The Mudcat Café TM
Thread #151018   Message #3522482
Posted By: Don Firth
04-Jun-13 - 01:15 AM
Thread Name: Throwing away the crutch....
Subject: RE: Throwing away the crutch....
When I first started singing at "hoots" in the 1950s, which, at the time were song fests generally held in someone's living room and amounted to informal song swapping sessions, I sang only from memory. Songs I knew by heart. Everyone else did the same. NO ONE used cheat sheets or books.

It was just the way it was done.

That was good training for when I started getting hired to sing. I knew the songs in my repertoire, and could sing them from memory. And put my attention on putting the song across.

And I was not unique in this. There was never a music stand or cheat sheet in sight.

Seattle Song Circle got started in the late 1970s and, at first, that's the way it was done. We sang in rotation, going around the circle. Singing from memory.

Then, sometime in the 80s, a few new people started showing up with notebooks or stacks of song books. I remember sitting there one evening grinding my teeth with everyone else while one guy pulled out a song book, searched for the song he wanted, announced, "I haven't learned the words or tune yet, but. . . ." And then proceeded to set the whole room (about thirty people) writhing with his attempt to sing a Jacques Brel song (at a folk song circle), complete with backing up and restarting a couple of times.

OY!!

Actually, that was the last time Barbara and I went to Song Circle. This sort of thing had been happening for some time.

Then I heard that Rise Up Singing appeared at the Song Circle gatherings. More and more people began singing together out of the book, sort of like a hymn sing. By then, many of those who had started Song Circle in the first place had long since dropped out.

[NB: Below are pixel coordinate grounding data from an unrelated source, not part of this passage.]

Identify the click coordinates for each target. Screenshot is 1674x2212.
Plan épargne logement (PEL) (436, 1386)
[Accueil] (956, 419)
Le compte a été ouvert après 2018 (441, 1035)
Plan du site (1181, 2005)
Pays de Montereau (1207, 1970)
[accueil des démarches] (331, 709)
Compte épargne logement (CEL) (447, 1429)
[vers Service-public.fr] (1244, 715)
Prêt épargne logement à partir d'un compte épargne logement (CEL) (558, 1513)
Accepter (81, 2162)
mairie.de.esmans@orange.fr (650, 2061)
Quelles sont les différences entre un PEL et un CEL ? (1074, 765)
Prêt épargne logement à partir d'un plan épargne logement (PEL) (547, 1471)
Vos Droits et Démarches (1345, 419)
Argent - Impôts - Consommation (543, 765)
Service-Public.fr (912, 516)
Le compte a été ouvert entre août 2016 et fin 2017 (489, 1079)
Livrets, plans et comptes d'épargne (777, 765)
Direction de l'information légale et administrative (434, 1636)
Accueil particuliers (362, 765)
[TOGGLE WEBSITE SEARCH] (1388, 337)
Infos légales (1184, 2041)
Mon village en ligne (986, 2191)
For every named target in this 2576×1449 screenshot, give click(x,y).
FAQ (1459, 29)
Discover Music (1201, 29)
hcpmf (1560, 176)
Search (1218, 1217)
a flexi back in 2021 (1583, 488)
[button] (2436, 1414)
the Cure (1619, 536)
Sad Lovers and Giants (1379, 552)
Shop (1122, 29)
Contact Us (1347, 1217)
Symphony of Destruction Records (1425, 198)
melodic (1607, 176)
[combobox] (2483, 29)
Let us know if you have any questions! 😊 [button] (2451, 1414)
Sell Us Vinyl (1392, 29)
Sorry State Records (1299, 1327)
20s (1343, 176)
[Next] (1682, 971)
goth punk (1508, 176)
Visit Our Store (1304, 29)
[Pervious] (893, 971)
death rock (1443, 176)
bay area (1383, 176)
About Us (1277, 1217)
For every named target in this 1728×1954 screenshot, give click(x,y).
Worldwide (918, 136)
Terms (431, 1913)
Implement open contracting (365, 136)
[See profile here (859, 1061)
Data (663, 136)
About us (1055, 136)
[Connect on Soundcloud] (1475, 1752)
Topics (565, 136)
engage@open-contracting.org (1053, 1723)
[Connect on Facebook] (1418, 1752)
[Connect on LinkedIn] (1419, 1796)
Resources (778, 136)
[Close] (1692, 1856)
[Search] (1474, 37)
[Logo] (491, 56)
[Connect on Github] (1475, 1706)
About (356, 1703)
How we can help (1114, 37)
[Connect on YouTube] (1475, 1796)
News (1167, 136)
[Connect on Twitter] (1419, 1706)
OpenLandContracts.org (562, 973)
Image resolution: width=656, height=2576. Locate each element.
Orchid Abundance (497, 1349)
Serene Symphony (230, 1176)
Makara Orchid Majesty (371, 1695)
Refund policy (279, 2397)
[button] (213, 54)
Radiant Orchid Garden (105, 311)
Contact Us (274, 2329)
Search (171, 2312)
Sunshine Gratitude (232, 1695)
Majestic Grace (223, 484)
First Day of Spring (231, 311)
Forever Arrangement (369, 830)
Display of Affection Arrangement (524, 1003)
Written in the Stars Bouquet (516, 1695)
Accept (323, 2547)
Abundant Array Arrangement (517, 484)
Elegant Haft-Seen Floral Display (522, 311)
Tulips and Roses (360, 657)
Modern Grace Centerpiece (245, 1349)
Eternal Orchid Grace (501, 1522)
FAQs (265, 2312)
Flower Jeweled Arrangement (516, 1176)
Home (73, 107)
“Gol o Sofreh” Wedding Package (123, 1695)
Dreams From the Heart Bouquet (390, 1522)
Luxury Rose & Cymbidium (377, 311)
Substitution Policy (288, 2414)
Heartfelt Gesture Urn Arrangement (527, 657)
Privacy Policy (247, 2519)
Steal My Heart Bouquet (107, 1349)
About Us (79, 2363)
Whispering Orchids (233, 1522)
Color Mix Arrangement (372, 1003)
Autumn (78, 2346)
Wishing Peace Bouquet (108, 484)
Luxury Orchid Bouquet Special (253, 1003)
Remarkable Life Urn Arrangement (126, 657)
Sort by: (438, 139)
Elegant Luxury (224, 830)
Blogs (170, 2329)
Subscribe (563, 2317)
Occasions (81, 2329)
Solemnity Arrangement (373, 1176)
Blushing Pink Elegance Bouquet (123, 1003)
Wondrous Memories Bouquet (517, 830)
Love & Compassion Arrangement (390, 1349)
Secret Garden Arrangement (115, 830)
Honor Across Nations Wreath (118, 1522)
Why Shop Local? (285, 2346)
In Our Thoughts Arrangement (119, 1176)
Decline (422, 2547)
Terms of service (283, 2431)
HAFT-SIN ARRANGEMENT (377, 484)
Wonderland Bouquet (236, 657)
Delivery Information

I have never used song sheets when singing in coffee houses, in clubs, in concerts, and I didn't use song sheets, cue cards, or teleprompter when I did television.

When I was taking singing lessons from George Hotchkiss Street many years ago, he had me bring my guitar to the lessons, then after we had worked on vocal exercises and technique, he would ask me to sing whatever song I was working on at the moment. He would often stop me and ask, "Now, what does that line mean?" He knew, of course, but he wanted to make sure that I knew, and wasn't just singing the song by rote.

And knowing what the song was all about made it possible for me to put something into it that made it come alive.

You simply can't do that if you don't KNOW the song and are reading it off a sheet of paper.

Keep a book of song sheets, yes. And use them to refresh your memory if you haven't sung the song for awhile. But do this at home in your own time.

And then leave the damned thing at home!!